Last Thursday I called home to talk to Mom, and her sister, my Aunt Theresa was there visiting. I don’t know how to paint an appropriate picture of Aunt Theresa. She was that mythical creature that all the cousins my age talked about in whispers, hoping that she would bestow her time and attention on. She was the crazy aunt. The fun aunt. The aunt both my sister and I want to be for each other’s children. She’s an amazing woman, full of contradictions and possessing no fear.

(My mom kicks ass too, but she is my Mom and therefore, not mythical.)

Anyway, I got to have a talk with the two of them, which was awesome, but I noticed something in the way they talked that I hadn’t noticed before. When I mentioned a place, Aunt Theresa brightened and told me that a (cousin I don’t know) was currently there, and then proceeded to list her accomplishments. Then, they were telling a story about another girl, and they worked together to remember her name, and who her children were, taking time out of the story to confer with one another. Then they talked about Uncle Ed and his cancer treatments. They weren’t just telling me the news, they were composing pieces of our oral history.

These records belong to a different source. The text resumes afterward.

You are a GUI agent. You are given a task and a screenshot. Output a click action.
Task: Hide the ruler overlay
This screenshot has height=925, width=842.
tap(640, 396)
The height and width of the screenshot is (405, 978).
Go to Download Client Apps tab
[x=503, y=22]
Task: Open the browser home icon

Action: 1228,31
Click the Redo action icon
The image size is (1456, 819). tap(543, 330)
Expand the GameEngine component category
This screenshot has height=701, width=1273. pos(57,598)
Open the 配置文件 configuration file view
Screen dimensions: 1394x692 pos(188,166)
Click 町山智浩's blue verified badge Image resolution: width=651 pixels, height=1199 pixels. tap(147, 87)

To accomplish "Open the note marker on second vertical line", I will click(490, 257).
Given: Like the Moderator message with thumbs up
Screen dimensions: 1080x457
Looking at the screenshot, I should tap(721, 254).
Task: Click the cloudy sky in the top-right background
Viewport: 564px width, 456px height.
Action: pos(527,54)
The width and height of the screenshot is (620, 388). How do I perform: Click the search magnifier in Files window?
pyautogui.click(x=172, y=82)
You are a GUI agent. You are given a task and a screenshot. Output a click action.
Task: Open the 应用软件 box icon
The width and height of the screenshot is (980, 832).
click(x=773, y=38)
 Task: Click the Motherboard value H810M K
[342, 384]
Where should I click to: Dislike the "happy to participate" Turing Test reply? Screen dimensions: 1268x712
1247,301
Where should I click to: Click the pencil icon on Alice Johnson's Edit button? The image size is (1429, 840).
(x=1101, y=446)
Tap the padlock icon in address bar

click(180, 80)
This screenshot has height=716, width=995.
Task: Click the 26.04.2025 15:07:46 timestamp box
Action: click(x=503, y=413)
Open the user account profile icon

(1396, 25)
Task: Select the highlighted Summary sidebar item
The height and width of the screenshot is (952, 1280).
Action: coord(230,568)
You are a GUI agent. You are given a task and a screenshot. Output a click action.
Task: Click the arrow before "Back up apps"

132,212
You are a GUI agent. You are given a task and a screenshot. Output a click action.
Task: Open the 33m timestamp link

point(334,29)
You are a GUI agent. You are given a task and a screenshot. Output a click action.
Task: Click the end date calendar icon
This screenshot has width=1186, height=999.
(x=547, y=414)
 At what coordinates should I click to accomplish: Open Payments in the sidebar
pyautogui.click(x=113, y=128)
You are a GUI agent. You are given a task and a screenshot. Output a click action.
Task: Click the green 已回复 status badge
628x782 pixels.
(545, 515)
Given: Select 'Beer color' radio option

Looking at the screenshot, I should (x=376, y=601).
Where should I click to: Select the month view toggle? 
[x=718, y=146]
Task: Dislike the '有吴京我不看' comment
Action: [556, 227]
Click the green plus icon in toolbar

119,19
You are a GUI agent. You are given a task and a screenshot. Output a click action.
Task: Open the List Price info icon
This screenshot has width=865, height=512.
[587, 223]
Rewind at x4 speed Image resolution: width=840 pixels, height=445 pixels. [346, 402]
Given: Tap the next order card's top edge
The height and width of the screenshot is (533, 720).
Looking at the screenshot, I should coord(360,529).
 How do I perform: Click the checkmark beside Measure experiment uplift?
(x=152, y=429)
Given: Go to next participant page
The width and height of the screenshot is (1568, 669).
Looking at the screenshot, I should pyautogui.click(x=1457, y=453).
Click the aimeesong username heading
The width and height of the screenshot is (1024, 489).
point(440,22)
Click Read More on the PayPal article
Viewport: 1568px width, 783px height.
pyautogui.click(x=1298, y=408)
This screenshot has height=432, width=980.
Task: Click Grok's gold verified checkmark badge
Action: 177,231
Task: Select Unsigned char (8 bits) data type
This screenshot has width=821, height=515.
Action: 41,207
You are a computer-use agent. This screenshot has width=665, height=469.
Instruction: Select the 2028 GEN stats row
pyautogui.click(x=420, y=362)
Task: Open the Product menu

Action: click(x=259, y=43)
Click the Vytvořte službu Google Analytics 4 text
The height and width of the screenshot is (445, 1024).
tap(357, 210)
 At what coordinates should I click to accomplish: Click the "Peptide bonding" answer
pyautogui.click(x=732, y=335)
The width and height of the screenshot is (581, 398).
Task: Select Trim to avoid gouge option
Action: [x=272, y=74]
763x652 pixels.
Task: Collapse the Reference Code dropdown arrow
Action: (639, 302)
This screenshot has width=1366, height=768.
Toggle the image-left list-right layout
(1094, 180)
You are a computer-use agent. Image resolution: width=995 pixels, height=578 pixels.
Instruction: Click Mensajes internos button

There was something stylized when they spoke, detailing these events. Something different than when we were talking about Aunt Theresa’s son Von, or where she would be for the weekend. These women were trained to know who each of their family members ere, even extended family. Their memories were primed for it. I remember being at family reunions and getting the same training. “That’s Jennifer, she’s Connie and Jack’s daughter, Connie’s from the Dobrenz family, they live over there..”

These days, we have social media to tell us people’s connections. It’s not something we socially need to dedicate to our memories. And one thing I’ve noticed about things we don’t need to dedicate to our memory. We don’t. We simply don’t have time to remember the name of our third cousin, even if your dad and his second cousin were really close.

The impact of the Internet on society is incalculable. I have a friend who lives in Snohomish and a friend that lives near Tucson, and in my head they’re the same distance away, because I talk to them every day. They’re just down the street, right?

I wonder what will happen when the Internet turns us all into little islands of data. I don’t see anyone wanting to go back to the pre-Internet world, where finding information was not just a “pick up the smartphone” action. I remember running a game in 1997, where I gave a character unlimited access to the Internet (as it was in that time.)  Then, because she abused the power and unbalanced the game, I cut her off. Her next action was to go insane.

I think we’d find a way to cope. After all, the Farmer’s Internet evolved as a way to keep track of each other as families. I just wonder if we’ll manage to develop Internet Empathy, and start caring about the other islands of data around us.